Listed entries =>
-- BEGIN --

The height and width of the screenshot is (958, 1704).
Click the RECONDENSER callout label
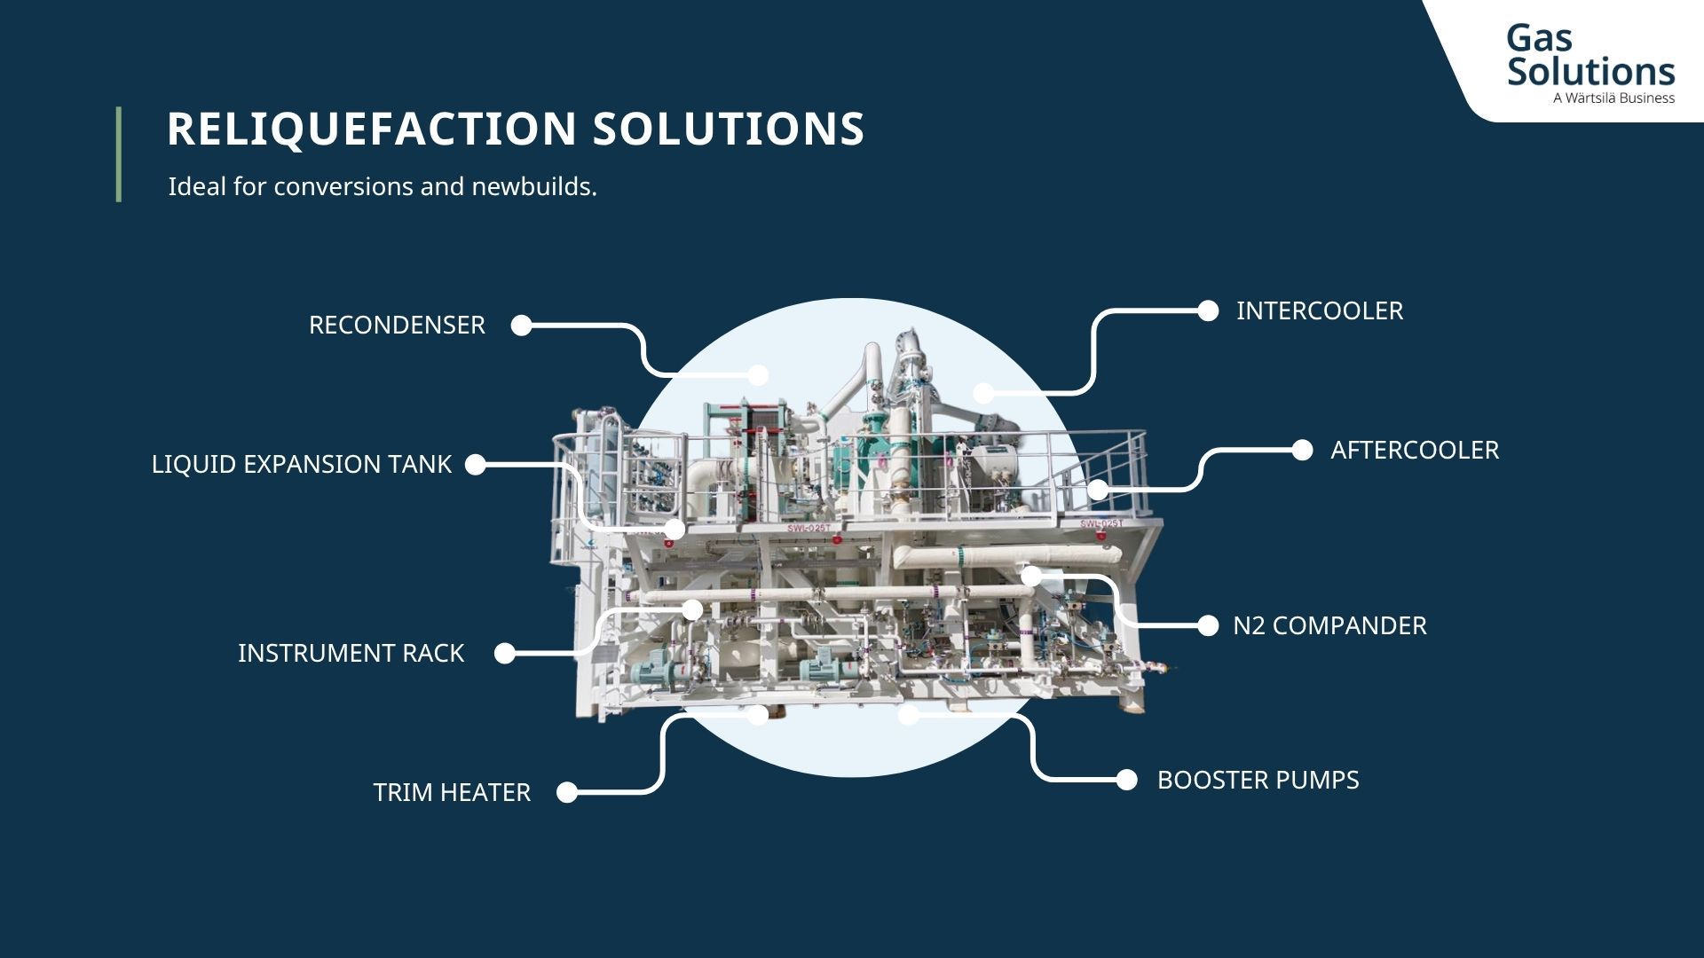pos(397,325)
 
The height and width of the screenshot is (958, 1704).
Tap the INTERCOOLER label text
pos(1320,310)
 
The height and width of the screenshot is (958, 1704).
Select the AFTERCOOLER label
pos(1415,450)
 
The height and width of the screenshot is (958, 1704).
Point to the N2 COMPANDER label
pos(1329,625)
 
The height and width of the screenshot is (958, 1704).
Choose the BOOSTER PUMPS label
pos(1258,780)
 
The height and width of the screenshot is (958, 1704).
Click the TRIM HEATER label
pos(452,792)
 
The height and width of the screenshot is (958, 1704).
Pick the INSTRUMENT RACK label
pos(351,653)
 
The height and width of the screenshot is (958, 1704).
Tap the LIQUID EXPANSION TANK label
pos(302,464)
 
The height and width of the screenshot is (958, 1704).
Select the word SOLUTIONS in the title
pos(729,129)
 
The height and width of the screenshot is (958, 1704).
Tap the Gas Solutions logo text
pos(1590,55)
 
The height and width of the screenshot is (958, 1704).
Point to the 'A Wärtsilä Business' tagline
pos(1613,98)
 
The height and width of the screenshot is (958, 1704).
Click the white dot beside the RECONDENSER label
pos(522,326)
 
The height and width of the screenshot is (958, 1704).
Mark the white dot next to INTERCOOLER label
pos(1208,310)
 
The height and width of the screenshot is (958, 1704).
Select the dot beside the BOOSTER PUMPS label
pos(1126,780)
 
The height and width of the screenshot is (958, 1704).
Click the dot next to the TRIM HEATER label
pos(567,792)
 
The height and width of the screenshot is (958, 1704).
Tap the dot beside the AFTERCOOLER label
pos(1302,450)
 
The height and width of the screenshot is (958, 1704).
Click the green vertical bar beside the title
pos(119,154)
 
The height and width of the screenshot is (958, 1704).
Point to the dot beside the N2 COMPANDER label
pos(1208,625)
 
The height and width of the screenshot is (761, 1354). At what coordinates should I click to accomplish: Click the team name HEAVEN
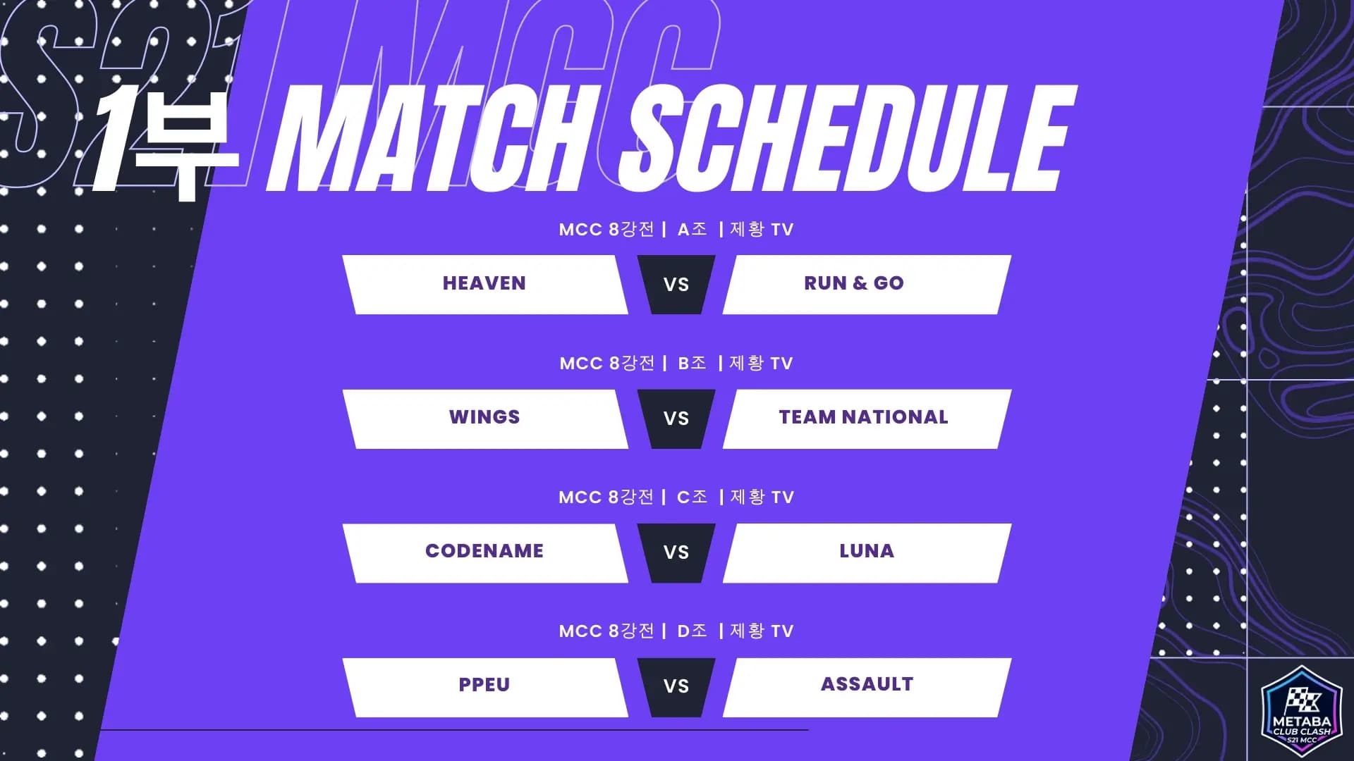(484, 283)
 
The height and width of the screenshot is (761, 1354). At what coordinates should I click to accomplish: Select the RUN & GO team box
(867, 285)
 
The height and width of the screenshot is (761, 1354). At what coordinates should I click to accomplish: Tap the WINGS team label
(484, 417)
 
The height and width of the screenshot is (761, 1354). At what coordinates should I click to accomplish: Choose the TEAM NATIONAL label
(863, 417)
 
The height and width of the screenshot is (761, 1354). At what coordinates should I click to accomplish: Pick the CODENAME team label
(484, 551)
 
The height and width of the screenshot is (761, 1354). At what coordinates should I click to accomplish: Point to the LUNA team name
(867, 551)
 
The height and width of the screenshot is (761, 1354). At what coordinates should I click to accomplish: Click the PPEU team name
(484, 685)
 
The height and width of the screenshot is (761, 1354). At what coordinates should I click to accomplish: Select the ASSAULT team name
(867, 684)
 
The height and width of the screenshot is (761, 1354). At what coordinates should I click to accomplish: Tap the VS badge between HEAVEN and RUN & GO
(676, 285)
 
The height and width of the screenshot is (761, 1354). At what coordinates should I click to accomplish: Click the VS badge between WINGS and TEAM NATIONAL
(676, 419)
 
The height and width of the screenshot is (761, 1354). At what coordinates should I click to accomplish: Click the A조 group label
(692, 229)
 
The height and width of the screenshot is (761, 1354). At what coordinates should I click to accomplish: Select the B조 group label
(692, 363)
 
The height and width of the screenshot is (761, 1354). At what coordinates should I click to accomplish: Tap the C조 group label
(692, 497)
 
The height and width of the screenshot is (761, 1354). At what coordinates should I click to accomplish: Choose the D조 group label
(692, 631)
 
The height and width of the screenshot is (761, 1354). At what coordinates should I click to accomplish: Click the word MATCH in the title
(430, 139)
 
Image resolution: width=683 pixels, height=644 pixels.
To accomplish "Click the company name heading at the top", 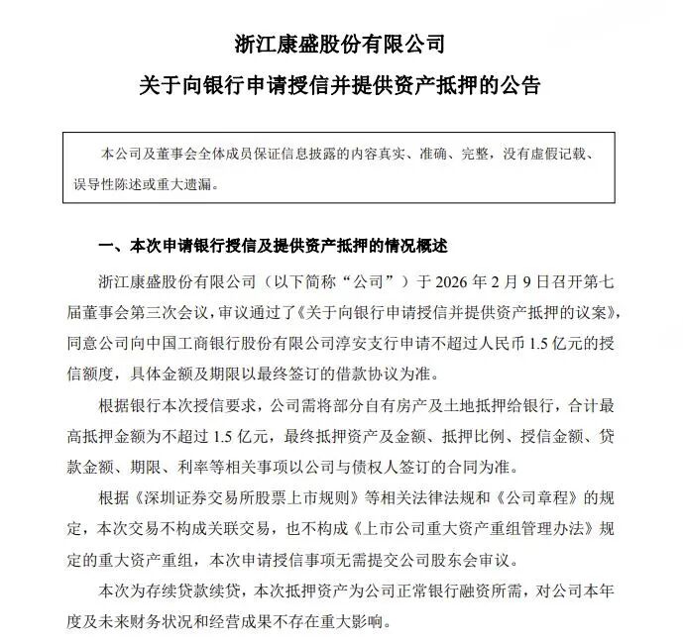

-- END --

Aim => Rewrite all of the material above, swapping every "screenshot" for "screen capture" and keeping everything else unchanged. Leave the pictures out.

Exercise response =>
The height and width of the screen capture is (958, 1704).
Click the RECONDENSER callout label
pos(397,325)
 
The height and width of the screen capture is (958, 1704).
Tap the INTERCOOLER label text
pos(1320,310)
 
The height and width of the screen capture is (958, 1704).
Select the AFTERCOOLER label
pos(1415,450)
 
The height and width of the screen capture is (958, 1704).
Point to the N2 COMPANDER label
pos(1329,625)
 
The height and width of the screen capture is (958, 1704).
Choose the BOOSTER PUMPS label
pos(1258,780)
 
The height and width of the screen capture is (958, 1704).
Click the TRIM HEATER label
pos(452,792)
 
The height and width of the screen capture is (958, 1704).
Pick the INSTRUMENT RACK label
pos(351,653)
 
The height and width of the screen capture is (958, 1704).
Tap the LIQUID EXPANSION TANK label
pos(302,464)
 
The height and width of the screen capture is (958, 1704).
Select the word SOLUTIONS in the title
pos(729,129)
 
The height and width of the screen capture is (958, 1704).
Tap the Gas Solutions logo text
pos(1590,55)
 
The height and width of the screen capture is (958, 1704).
Point to the 'A Wärtsilä Business' tagline
pos(1613,98)
 
The height and width of the screen capture is (958, 1704).
Click the white dot beside the RECONDENSER label
pos(522,326)
 
The height and width of the screen capture is (958, 1704).
Mark the white dot next to INTERCOOLER label
pos(1208,310)
 
The height and width of the screen capture is (958, 1704).
Select the dot beside the BOOSTER PUMPS label
pos(1126,780)
 
The height and width of the screen capture is (958, 1704).
Click the dot next to the TRIM HEATER label
pos(567,792)
 
The height and width of the screen capture is (958, 1704).
Tap the dot beside the AFTERCOOLER label
pos(1302,450)
 
The height and width of the screen capture is (958, 1704).
Click the green vertical bar beside the title
pos(119,154)
 
The height and width of the screen capture is (958, 1704).
Point to the dot beside the N2 COMPANDER label
pos(1208,625)
 
The height and width of the screen capture is (761, 1354). At what coordinates should I click to accomplish: Click the team name HEAVEN
(484, 283)
 
The height and width of the screen capture is (761, 1354). At what coordinates should I click to accomplish: Select the RUN & GO team box
(867, 285)
 
The height and width of the screen capture is (761, 1354). At what coordinates should I click to accomplish: Tap the WINGS team label
(484, 417)
 
The height and width of the screen capture is (761, 1354). At what coordinates should I click to accomplish: Choose the TEAM NATIONAL label
(863, 417)
 
The height and width of the screen capture is (761, 1354). At what coordinates should I click to accomplish: Pick the CODENAME team label
(484, 551)
 
The height and width of the screen capture is (761, 1354). At what coordinates should I click to accomplish: Point to the LUNA team name
(867, 551)
 
The height and width of the screen capture is (761, 1354). At what coordinates should I click to accomplish: Click the PPEU team name
(484, 685)
 
The height and width of the screen capture is (761, 1354). At what coordinates should I click to accomplish: Select the ASSAULT team name
(867, 684)
 
The height and width of the screen capture is (761, 1354). At what coordinates should I click to accomplish: Tap the VS badge between HEAVEN and RUN & GO
(676, 285)
 
The height and width of the screen capture is (761, 1354). At what coordinates should I click to accomplish: Click the VS badge between WINGS and TEAM NATIONAL
(676, 419)
 
The height and width of the screen capture is (761, 1354). At what coordinates should I click to accomplish: Click the A조 group label
(692, 229)
 
The height and width of the screen capture is (761, 1354). At what coordinates should I click to accomplish: Select the B조 group label
(692, 363)
 
The height and width of the screen capture is (761, 1354). At what coordinates should I click to accomplish: Tap the C조 group label
(692, 497)
 
The height and width of the screen capture is (761, 1354). At what coordinates should I click to accomplish: Choose the D조 group label
(692, 631)
 
The height and width of the screen capture is (761, 1354). At what coordinates should I click to accomplish: Click the word MATCH in the title
(430, 139)
 
Image resolution: width=683 pixels, height=644 pixels.
To accomplish "Click the company name heading at the top", 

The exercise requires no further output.